Dr Jacques Flamand of WWF’s Black Rhino Range Expansion Project has just administered the antidote to wake up a black rhino which has just been released on to a new home after an epic 1500 kilometre journey.
Security of rhinos is a major concern given the current poaching onslaught, and project partners receiving rhinos on their land are only chosen if their security systems are of a high standard.

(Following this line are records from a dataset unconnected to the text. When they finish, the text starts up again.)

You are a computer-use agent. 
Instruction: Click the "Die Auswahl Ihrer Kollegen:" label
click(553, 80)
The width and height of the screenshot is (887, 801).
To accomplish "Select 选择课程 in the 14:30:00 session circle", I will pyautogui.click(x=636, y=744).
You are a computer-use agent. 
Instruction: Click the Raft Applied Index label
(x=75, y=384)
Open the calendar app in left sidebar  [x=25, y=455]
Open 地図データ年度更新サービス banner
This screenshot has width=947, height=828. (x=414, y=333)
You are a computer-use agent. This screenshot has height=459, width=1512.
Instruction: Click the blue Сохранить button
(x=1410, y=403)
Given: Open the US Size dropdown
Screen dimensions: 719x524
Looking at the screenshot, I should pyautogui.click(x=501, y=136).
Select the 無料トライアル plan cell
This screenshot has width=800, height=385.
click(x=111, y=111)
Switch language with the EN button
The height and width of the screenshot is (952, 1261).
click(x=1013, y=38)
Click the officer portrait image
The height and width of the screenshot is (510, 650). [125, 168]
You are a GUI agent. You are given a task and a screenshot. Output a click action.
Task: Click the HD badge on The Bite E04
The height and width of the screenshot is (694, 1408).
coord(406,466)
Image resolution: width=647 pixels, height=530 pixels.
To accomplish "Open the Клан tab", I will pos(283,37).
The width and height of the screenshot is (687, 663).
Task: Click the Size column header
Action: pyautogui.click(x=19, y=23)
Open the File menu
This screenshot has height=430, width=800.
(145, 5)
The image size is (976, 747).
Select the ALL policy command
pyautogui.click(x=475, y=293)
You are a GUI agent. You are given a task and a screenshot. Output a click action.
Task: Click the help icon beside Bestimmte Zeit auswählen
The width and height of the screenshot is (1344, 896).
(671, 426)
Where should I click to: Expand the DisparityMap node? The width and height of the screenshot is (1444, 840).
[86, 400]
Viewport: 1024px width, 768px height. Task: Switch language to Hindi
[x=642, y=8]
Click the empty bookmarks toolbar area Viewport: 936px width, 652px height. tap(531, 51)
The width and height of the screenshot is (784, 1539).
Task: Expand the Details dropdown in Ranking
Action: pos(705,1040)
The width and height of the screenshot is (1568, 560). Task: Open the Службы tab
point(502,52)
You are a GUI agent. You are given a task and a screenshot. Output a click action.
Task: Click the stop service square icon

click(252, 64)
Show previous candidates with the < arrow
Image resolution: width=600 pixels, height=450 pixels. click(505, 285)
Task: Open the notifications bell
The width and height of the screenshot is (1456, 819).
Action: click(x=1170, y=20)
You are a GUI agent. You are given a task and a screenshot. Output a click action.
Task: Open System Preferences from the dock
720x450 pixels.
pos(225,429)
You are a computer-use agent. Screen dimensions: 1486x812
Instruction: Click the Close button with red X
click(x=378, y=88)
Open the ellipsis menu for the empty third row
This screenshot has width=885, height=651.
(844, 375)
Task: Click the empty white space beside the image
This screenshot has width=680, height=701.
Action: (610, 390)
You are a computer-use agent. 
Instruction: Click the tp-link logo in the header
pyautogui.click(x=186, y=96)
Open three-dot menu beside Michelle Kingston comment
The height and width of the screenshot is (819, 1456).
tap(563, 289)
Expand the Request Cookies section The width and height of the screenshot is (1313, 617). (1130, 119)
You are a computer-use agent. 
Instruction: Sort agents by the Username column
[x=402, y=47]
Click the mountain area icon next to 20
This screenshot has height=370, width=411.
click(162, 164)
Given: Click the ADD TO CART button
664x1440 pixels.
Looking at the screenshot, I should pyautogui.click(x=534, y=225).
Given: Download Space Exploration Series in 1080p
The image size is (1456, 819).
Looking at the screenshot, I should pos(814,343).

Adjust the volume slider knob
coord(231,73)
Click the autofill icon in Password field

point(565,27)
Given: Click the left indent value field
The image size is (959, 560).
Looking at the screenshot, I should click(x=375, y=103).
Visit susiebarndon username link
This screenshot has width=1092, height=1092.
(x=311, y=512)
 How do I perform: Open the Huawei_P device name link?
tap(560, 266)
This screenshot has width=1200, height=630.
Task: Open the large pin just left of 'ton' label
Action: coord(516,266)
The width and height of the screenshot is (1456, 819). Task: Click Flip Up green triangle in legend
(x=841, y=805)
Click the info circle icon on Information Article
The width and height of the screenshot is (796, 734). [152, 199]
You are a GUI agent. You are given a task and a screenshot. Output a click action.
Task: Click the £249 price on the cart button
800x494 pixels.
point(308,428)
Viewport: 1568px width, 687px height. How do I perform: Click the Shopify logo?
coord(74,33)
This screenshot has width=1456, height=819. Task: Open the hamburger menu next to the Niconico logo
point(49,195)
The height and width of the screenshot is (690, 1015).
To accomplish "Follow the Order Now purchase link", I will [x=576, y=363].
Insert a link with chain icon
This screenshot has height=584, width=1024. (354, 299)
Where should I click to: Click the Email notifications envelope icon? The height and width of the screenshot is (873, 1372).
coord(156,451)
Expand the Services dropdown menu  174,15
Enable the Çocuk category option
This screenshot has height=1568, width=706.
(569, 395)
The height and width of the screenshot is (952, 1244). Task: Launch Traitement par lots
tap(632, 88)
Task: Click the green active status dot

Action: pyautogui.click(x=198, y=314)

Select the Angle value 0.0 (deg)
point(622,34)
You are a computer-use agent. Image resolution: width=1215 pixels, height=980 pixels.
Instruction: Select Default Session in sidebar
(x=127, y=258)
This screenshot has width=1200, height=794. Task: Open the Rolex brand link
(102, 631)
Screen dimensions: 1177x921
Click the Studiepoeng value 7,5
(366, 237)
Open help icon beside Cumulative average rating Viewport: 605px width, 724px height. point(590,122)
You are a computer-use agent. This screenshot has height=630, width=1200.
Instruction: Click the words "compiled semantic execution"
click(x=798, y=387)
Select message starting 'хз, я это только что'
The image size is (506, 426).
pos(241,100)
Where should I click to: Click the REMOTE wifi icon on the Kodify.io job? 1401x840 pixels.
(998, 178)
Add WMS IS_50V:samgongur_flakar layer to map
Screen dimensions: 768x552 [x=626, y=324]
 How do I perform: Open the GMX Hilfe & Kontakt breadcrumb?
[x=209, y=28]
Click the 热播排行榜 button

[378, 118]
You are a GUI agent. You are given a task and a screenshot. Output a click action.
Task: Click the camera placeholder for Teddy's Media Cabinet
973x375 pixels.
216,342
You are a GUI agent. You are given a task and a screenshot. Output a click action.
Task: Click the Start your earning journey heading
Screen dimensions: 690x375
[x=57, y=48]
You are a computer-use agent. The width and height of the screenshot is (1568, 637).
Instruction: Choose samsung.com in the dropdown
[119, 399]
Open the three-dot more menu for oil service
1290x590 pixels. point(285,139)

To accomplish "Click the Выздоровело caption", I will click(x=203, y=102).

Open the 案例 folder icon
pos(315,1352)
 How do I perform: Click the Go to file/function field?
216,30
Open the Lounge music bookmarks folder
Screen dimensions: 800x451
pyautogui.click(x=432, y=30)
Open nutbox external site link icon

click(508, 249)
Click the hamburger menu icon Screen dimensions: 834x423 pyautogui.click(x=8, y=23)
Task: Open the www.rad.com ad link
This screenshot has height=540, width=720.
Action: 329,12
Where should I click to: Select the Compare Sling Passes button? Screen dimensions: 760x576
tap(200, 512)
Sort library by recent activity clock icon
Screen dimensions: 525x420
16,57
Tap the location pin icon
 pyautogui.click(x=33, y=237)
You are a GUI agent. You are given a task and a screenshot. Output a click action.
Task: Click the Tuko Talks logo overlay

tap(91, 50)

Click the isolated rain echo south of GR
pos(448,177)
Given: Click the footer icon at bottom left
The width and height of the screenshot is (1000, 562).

“Translocating rhinos always involves risk, but we cannot keep all our eggs in one basket. It is essential to manage black rhino populations for maximum growth as it is still a critically endangered species and this is what the project does by creating large new populations which we hope will breed quickly,” concludes Dr Flamand.
The WWF Black Rhino Range Expansion Project aims to increase the range and numbers of black rhino in South Africa and has created seven significant black rhino populations in eight years. Close to 120 black rhino have now been translocated.
Black rhino being transported by helicopter to an awaiting land vehicle. The helicopter trip lasts less than 10 minutes and enables a darted rhino to be removed from difficult and dangerous terrain. The sleeping animals suffer no ill effect.